ATRA and Anthracycline-Based Chemotherapy in the Treatment of Childhood Acute Promyelocytic Leukemia (APL): A 10-Year Experience in Tunisia

Reports on childhood APL from developing countries are scarce. We treated 65 APL with two consecutive trials combining ATRA and chemotherapy. Twenty (30.7%) were aged less than 20 years including 11 girls and 9 boys, with a median age of 12 years. Fever at presentation ( P = 0.002) and variant APL ( P = 0.044) were more frequent in children, while there were no significant difference between children and adults for WBC count, Sanz’s score distribution and additional cytogenetic abnormalities.
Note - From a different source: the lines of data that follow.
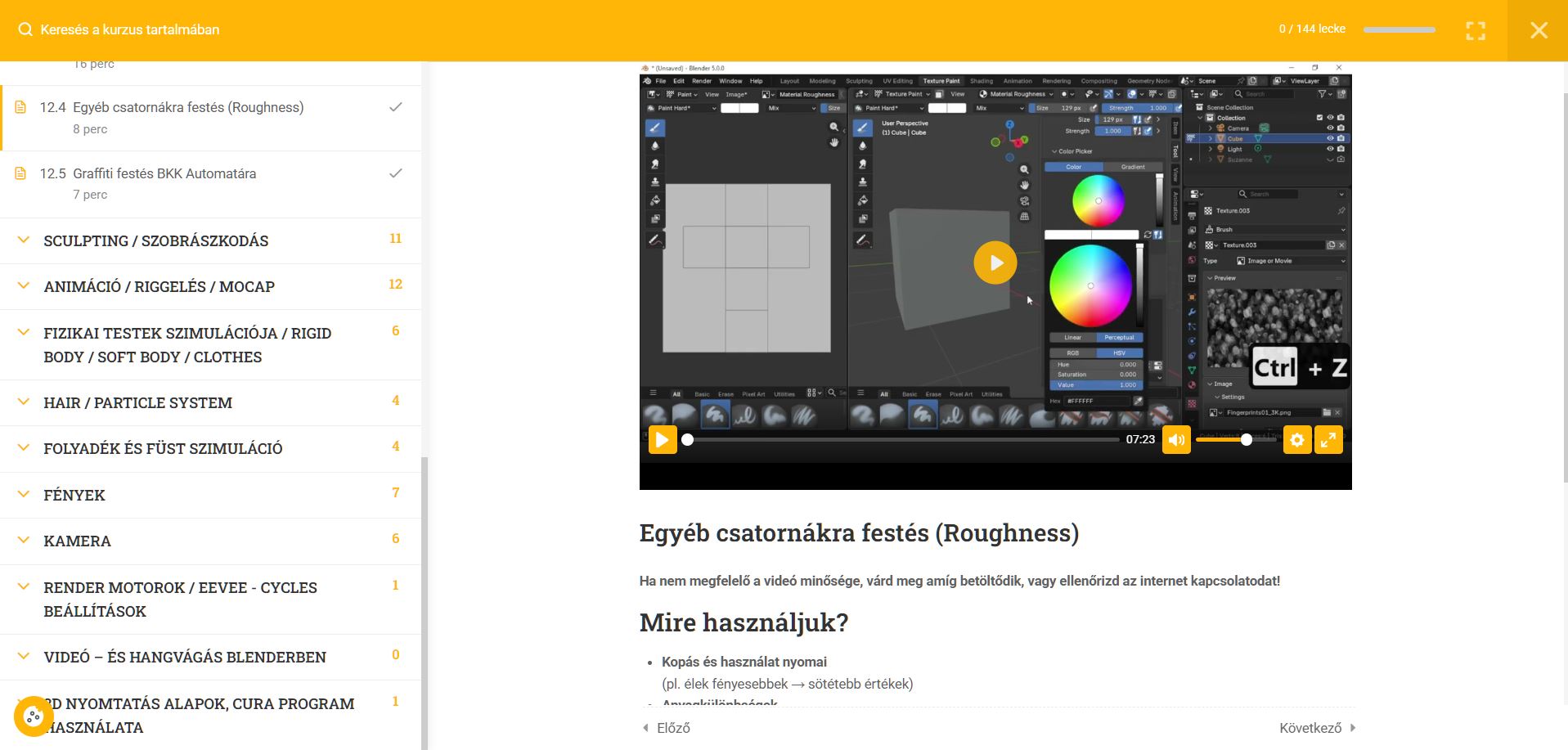Mute the video with the speaker icon
1568x750 pixels.
1176,440
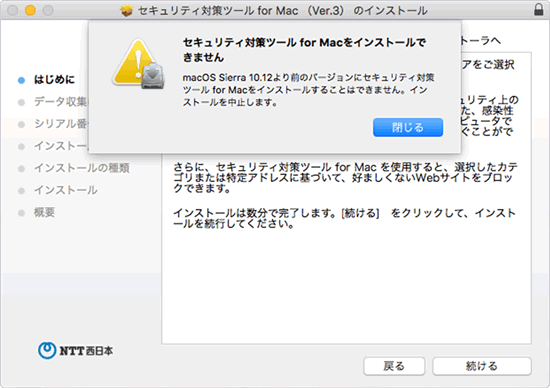
Task: Click the blue bullet beside はじめに
Action: pos(21,80)

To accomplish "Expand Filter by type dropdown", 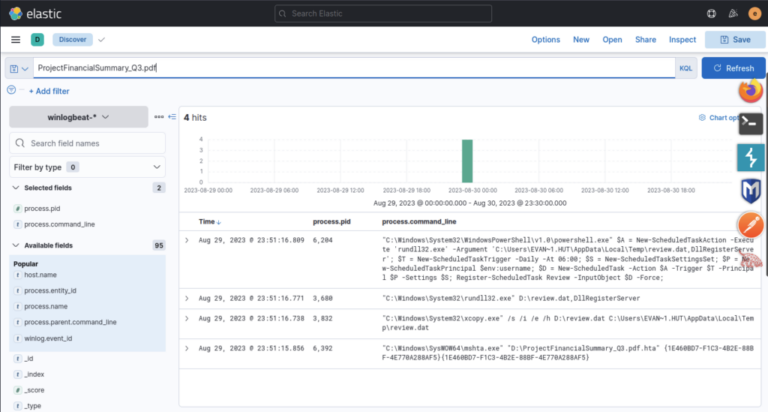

The CR rate was 95% (19/20) in children and 80% (36/45) in adults ( P = 0.13). Differentiation syndrome (DS) was less often observed in children (1/20) than in adults (13/45) ( P = 0.031). Two children relapsed and died during salvage therapy, and 2 died in CR from infection and from cardiac failure attributed to anthracyclines, while other children remained alive in CR. With a median follow-up of 4 years, 4-year EFS was 75% in children and 71.1% in adults ( P = 0.57), while 4-year OS was 75% in children vs. 73.3% in adults ( P = 0.72). Our results suggest that, even in the absence of optimal socio-economic condition, ATRA combined with anthracycline-based chemotherapy gives adequate results in childhood APL, as in adults.